PROVIDED DATA:
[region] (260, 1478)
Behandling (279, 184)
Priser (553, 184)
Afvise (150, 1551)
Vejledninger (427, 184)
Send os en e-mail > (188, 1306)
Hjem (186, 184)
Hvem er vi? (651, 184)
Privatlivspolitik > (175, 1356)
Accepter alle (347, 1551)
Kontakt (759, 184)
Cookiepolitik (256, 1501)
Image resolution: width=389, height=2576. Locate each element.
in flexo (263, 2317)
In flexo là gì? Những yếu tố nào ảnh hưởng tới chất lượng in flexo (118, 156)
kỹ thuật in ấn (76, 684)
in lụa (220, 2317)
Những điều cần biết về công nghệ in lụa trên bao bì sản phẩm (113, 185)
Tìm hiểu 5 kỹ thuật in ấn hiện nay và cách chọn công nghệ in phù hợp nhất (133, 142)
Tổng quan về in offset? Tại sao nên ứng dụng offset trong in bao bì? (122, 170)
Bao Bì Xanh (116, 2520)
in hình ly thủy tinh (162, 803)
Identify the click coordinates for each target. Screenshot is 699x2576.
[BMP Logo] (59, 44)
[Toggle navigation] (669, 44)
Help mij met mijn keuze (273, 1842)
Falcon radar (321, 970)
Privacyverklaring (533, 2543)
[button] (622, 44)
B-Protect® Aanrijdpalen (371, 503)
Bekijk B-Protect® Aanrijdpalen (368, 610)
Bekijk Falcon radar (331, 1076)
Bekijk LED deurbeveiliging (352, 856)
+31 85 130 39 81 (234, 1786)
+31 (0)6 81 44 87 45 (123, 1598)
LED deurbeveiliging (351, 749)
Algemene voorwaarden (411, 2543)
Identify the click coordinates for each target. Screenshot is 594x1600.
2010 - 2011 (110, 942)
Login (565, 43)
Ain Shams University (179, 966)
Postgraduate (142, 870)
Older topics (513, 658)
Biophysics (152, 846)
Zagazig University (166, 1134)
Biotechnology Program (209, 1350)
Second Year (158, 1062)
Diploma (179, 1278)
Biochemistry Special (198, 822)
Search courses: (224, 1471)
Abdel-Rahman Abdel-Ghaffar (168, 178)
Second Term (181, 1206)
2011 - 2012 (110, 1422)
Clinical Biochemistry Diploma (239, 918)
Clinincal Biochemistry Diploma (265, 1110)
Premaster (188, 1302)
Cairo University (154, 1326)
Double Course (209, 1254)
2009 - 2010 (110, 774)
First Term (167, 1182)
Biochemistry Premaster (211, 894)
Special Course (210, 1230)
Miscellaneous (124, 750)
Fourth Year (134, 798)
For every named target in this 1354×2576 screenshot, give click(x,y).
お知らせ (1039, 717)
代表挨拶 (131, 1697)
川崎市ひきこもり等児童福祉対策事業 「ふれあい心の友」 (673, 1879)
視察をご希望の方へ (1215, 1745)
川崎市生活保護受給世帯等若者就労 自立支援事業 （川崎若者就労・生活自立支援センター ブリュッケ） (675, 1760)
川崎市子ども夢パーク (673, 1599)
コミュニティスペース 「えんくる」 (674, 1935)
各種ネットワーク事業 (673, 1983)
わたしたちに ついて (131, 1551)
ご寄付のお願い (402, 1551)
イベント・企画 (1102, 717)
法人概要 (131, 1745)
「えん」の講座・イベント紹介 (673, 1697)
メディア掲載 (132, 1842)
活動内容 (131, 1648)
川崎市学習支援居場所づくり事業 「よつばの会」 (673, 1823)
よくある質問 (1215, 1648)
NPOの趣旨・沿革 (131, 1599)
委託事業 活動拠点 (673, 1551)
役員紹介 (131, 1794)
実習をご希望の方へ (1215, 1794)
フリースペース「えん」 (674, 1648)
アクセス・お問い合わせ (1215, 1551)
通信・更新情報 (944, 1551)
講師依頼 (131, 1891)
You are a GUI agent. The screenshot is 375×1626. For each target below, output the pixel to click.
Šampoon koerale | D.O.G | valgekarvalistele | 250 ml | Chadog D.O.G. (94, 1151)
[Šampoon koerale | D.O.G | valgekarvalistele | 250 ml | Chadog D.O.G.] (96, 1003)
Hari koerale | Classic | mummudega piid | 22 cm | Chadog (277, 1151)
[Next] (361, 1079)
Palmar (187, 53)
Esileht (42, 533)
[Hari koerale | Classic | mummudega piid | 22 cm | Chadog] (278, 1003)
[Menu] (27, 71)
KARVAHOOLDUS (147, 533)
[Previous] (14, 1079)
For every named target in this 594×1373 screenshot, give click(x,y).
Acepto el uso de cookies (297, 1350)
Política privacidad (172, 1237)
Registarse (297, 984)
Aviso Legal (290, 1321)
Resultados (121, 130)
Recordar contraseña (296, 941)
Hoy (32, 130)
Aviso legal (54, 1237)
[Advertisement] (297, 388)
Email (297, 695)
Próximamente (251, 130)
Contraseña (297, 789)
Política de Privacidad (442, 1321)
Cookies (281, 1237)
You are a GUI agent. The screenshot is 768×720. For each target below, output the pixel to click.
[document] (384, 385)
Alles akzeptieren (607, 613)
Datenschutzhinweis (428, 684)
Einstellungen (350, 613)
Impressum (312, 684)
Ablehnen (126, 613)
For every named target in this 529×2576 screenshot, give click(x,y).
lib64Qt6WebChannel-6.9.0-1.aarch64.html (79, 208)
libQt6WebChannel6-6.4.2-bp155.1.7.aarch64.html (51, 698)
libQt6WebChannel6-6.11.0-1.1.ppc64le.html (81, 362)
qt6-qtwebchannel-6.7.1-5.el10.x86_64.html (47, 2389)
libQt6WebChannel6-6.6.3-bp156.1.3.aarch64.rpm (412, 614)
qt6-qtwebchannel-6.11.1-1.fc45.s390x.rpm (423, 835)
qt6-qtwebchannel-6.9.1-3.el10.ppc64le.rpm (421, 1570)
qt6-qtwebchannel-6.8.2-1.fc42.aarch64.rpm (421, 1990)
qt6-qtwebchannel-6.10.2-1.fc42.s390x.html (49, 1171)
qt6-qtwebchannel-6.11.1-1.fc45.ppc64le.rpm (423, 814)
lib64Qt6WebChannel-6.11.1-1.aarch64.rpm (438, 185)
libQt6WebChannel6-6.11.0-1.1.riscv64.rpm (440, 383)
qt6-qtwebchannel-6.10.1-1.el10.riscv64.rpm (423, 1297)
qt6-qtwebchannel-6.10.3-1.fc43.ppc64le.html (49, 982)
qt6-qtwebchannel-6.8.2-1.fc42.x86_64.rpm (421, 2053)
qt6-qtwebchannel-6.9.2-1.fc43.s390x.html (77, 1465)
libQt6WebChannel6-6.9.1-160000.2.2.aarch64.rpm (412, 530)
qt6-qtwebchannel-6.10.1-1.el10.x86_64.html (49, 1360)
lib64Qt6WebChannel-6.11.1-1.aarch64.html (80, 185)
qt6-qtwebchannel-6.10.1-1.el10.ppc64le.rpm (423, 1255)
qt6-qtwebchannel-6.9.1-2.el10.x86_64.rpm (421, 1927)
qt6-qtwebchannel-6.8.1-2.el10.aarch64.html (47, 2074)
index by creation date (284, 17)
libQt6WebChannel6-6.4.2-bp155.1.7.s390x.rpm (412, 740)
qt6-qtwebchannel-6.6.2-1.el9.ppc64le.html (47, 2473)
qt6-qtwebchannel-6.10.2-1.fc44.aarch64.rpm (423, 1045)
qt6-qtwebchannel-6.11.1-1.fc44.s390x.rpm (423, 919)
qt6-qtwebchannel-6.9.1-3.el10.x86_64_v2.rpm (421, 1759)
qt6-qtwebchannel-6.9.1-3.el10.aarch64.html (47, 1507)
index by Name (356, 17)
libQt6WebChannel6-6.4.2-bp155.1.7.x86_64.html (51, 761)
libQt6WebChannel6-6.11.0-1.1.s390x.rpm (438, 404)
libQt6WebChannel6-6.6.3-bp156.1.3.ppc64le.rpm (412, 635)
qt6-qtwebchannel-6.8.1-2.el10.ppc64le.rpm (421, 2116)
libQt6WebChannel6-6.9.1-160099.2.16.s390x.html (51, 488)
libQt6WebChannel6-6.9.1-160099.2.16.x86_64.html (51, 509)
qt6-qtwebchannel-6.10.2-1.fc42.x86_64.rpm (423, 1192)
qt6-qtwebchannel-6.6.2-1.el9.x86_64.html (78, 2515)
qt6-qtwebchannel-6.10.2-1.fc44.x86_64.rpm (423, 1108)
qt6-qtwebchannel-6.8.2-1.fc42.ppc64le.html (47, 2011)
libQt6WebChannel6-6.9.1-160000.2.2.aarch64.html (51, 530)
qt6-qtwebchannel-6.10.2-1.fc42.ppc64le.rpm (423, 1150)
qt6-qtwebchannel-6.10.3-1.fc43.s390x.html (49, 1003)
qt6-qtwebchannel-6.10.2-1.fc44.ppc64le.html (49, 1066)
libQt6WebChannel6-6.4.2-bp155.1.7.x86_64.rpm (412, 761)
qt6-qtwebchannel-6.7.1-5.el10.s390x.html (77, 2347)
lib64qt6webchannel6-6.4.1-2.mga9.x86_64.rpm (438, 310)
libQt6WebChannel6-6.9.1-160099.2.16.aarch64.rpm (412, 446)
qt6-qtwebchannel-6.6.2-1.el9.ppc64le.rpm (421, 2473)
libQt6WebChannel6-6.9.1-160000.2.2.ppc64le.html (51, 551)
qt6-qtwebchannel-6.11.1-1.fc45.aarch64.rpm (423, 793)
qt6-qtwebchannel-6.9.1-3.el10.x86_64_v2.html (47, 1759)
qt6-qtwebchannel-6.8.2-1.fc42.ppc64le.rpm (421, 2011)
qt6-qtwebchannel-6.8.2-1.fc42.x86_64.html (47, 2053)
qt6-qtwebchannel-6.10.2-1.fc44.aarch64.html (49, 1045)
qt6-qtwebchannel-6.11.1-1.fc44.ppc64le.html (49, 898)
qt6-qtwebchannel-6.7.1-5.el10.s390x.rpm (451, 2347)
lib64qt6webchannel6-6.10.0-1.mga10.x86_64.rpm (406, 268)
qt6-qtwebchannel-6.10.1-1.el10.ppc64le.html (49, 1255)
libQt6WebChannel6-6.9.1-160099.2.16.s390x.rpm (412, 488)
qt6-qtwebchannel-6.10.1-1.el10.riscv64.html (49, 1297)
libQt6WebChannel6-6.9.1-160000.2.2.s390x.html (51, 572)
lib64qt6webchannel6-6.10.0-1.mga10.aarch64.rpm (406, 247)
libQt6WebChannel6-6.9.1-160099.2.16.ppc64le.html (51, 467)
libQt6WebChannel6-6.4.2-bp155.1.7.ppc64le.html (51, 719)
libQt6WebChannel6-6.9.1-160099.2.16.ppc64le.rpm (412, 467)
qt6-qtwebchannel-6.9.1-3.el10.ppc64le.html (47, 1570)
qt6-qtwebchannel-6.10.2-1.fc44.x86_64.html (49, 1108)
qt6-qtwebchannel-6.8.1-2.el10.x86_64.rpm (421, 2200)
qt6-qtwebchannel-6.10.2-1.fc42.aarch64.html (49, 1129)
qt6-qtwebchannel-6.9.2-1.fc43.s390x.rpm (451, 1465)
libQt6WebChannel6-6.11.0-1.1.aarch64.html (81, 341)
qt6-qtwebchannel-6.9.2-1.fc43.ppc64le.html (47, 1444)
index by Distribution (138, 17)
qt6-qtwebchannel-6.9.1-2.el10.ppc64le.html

SHORT PROBLEM: Convert the records above, from the line containing "Miscellaneous (124, 750)" through the line containing "法人概要 (131, 1745)", inclusive, into a numbered list, leaving out blank lines. Include only those lines.

FINISHED ANSWER:
1. Miscellaneous (124, 750)
2. Fourth Year (134, 798)
3. For every named target in this 1354×2576 screenshot, give click(x,y).
4. お知らせ (1039, 717)
5. 代表挨拶 (131, 1697)
6. 川崎市ひきこもり等児童福祉対策事業 「ふれあい心の友」 (673, 1879)
7. 視察をご希望の方へ (1215, 1745)
8. 川崎市生活保護受給世帯等若者就労 自立支援事業 （川崎若者就労・生活自立支援センター ブリュッケ） (675, 1760)
9. 川崎市子ども夢パーク (673, 1599)
10. コミュニティスペース 「えんくる」 (674, 1935)
11. 各種ネットワーク事業 (673, 1983)
12. わたしたちに ついて (131, 1551)
13. ご寄付のお願い (402, 1551)
14. イベント・企画 (1102, 717)
15. 法人概要 (131, 1745)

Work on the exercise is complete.